Monday, January 26, 2015

Let the "Shoah" begin.

The Great Week of Remembrance has begun. 





Last week, I attended two events that kick off the full shebang this week which is Holocaust remembrance week.  The Polish & German embassy both held evenings addressing different aspects of the Holocaust that was World War II.

Television has been jammed full of programming, from documentaries to movies chronicling the atrocities that took place between 1939-1945.

Last night, I bit the biggest bullet of all. 
BBC Four was running a marathon showing of Claude Lanzmann's epic 1985 series, "Shoah".  In fact, I really avoided this type of programming as much as possible.  Lili watches everything and sits, glued as if awaiting a different outcome.

 The 9 hour, 33 minute long documentary consists primarily of Lanzmann's interviews and visits to Holocaust sites across Poland, including three extermination camps.

It presents the testimonies of selected survivors, local witnesses and German perpetrators.  Many of the interviews were conducted using hidden cameras.

Definitely, something that was not even near the bottom of my "must see" binge watching list.

But during this significant time, I decided to bite the bullet and give it a go.

I got three and a half hours into it and had to throw in the towel.  

I was having a very bad recurrence of my "Sophie's Choice" and "Shindler's List" reaction ...  acute nausea, which in the cases of the movies actually manifested in full blown throwing up when we left the theatre on our way home.  Terrible anxiety.  Dreadfully disturbed.  Pained to my core.
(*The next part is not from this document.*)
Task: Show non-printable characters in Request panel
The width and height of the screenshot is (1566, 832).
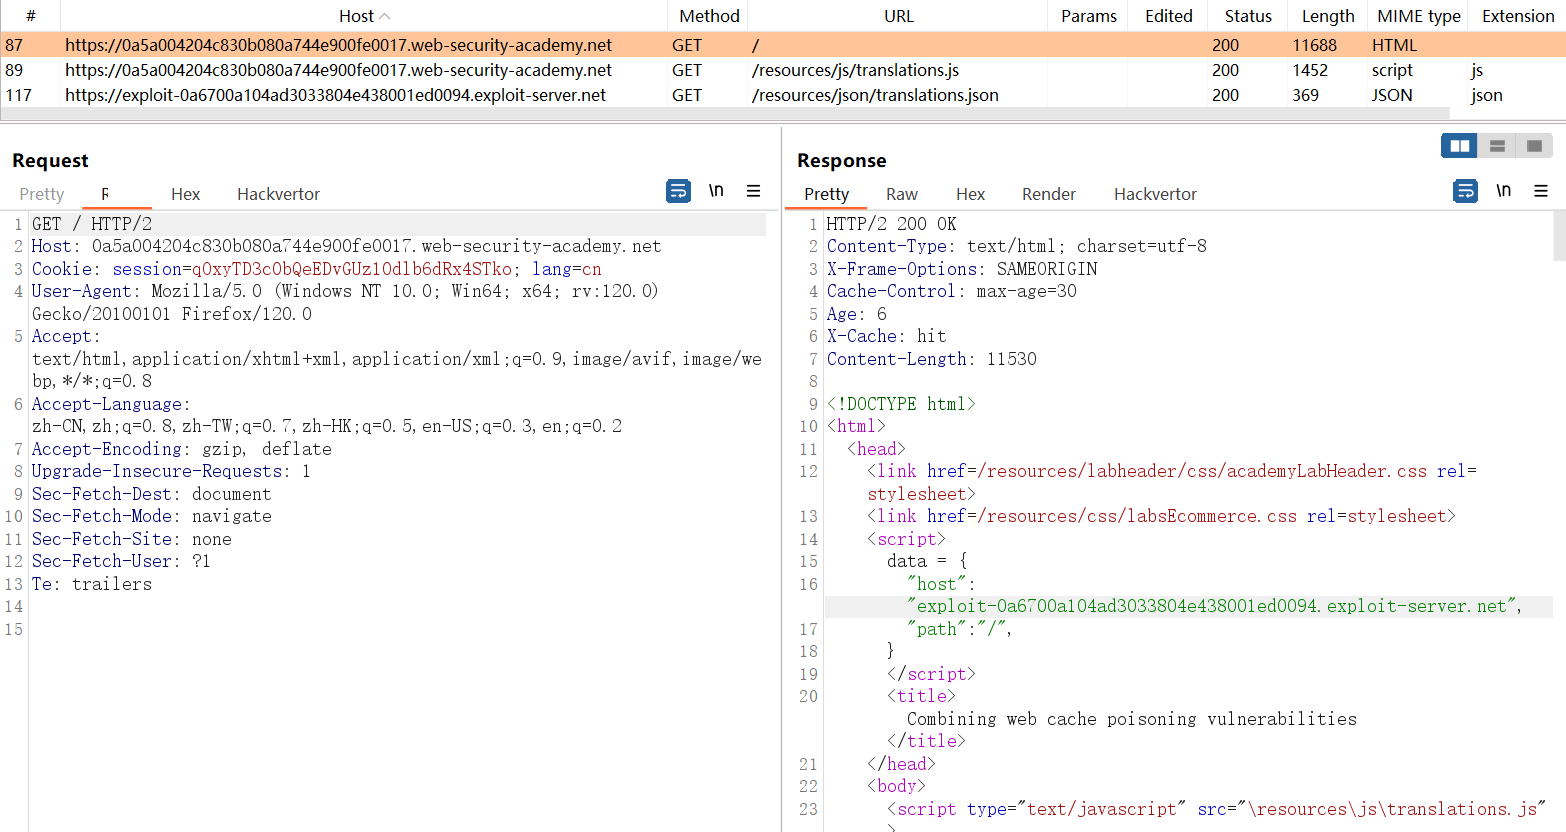Action: (716, 191)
I speak a very broken and apparently unique Polish - mine.  But it is good enough to get myself understood and can get by quite well.
When Lili watches Polish television, it is hit and miss as to whether I understand it or not.  When it is the news and current events, it gets difficult but when there is a documentary or series, I understand nearly everything.
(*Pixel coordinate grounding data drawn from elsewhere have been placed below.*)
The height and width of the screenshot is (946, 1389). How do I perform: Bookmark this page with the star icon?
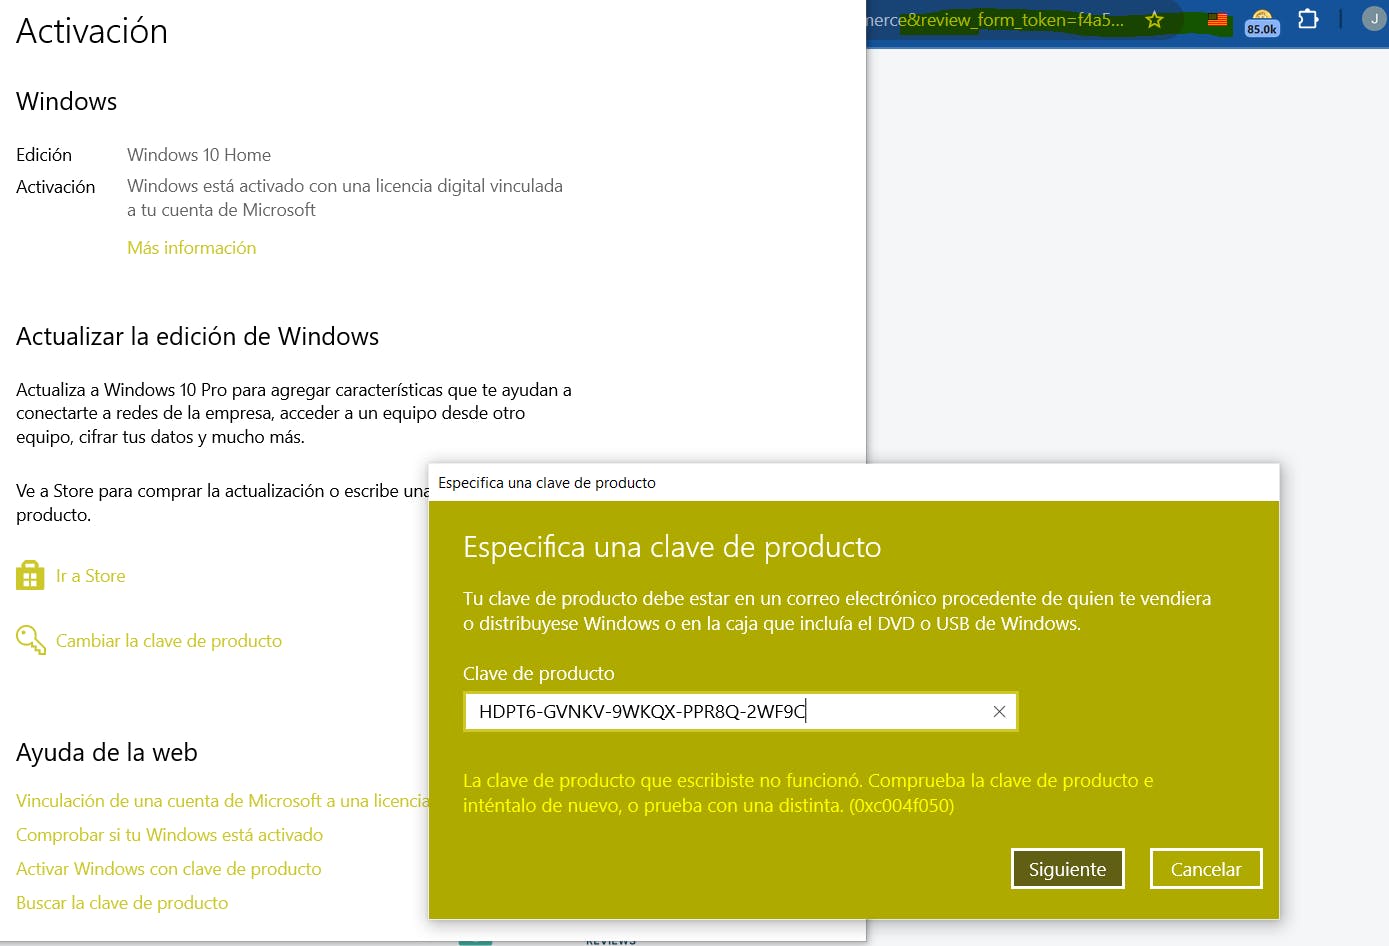[x=1154, y=20]
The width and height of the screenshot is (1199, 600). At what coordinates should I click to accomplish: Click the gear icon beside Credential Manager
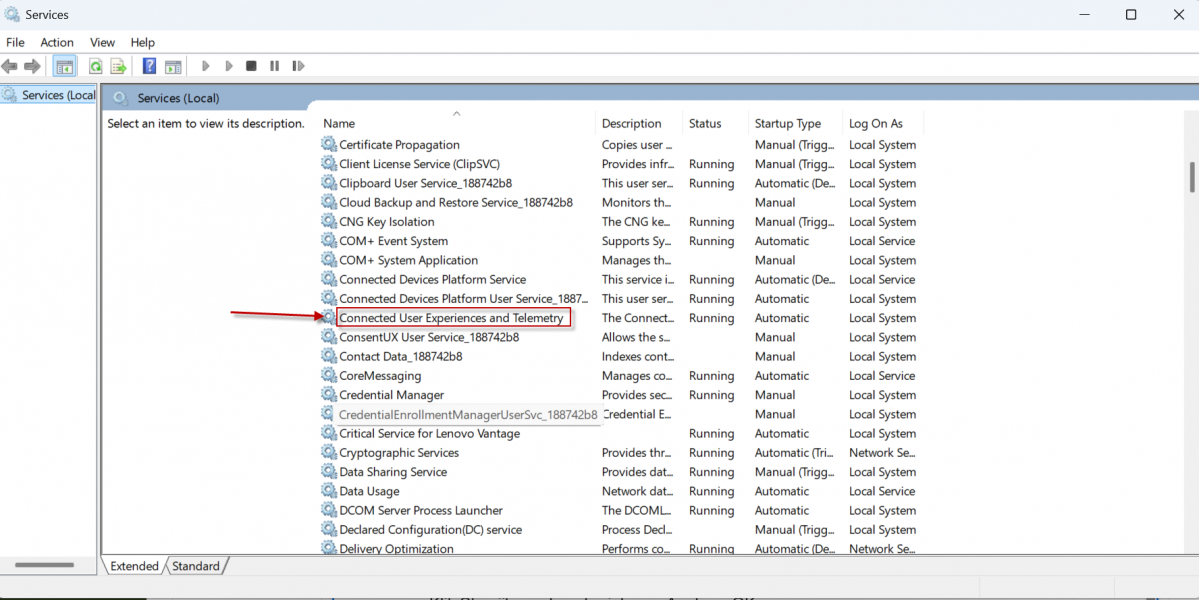329,395
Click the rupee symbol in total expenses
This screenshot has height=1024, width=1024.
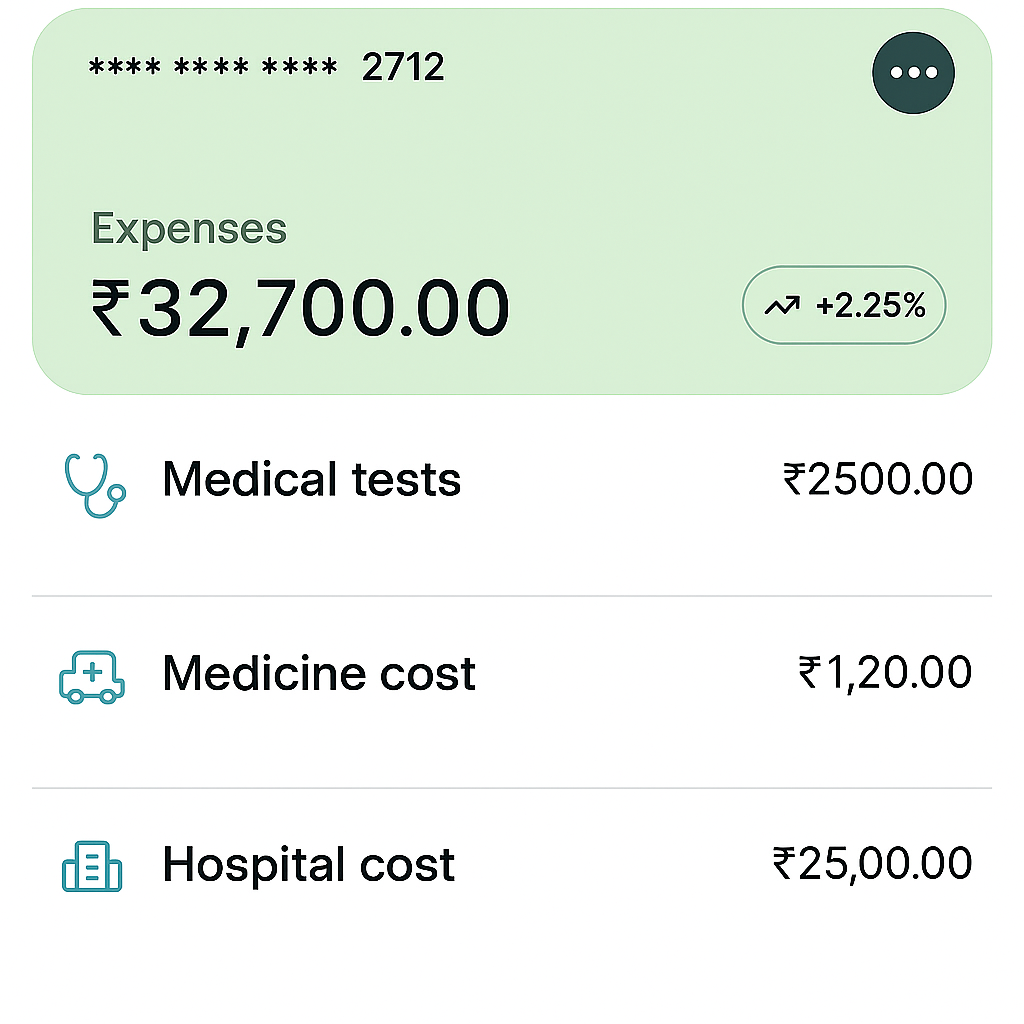(108, 308)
"Shoah" was directed by a French man and a large percentage of the documentary is simultaneously translated into French by one of the interpreters and has subtitles in English.
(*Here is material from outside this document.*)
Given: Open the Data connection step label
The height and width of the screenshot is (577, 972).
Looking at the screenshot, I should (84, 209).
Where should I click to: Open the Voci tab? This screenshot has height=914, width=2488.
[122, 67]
The so-called "Sophie's Choice" effect for me is when the people are speaking Polish, I completely understand them, do not listen to the translation and do not read the subtitles.

This makes my personal experience much more visceral.  It is local people talking the language of my parents and grandmother, particularly as they often came from the same region in Poland.  It becomes much more personal.  Much more intimate.  Not all words translate accurately but for me, the picture becomes even more vivid.  Alive.  Real.




"Shoah" is not a documentary for the feint hearted.  Nor is it required viewing.
But as the second generation of a small hand of survivors, I was finally  compelled by a huge sense of Jewish & possibly survivors guilt that require me to sit, watch and listen to the morbidly gruesome details of the cold hearted murder of innocent, young, children. The SS mandated silence of the local residents surrounding some of the extermination camps.
The pile upon piles of emaciated, skeletal bodies, being bulldozed into mass graves.
The constant talk of the stench that can never be forgotten ...

There is only so much the eye & mind can take.

Tonight, it is off to the prestigious British Library where Lili is one of the 2 invited speakers.

I suck up my own feelings in honor of my family.

I suck up my own feeling because I am alive.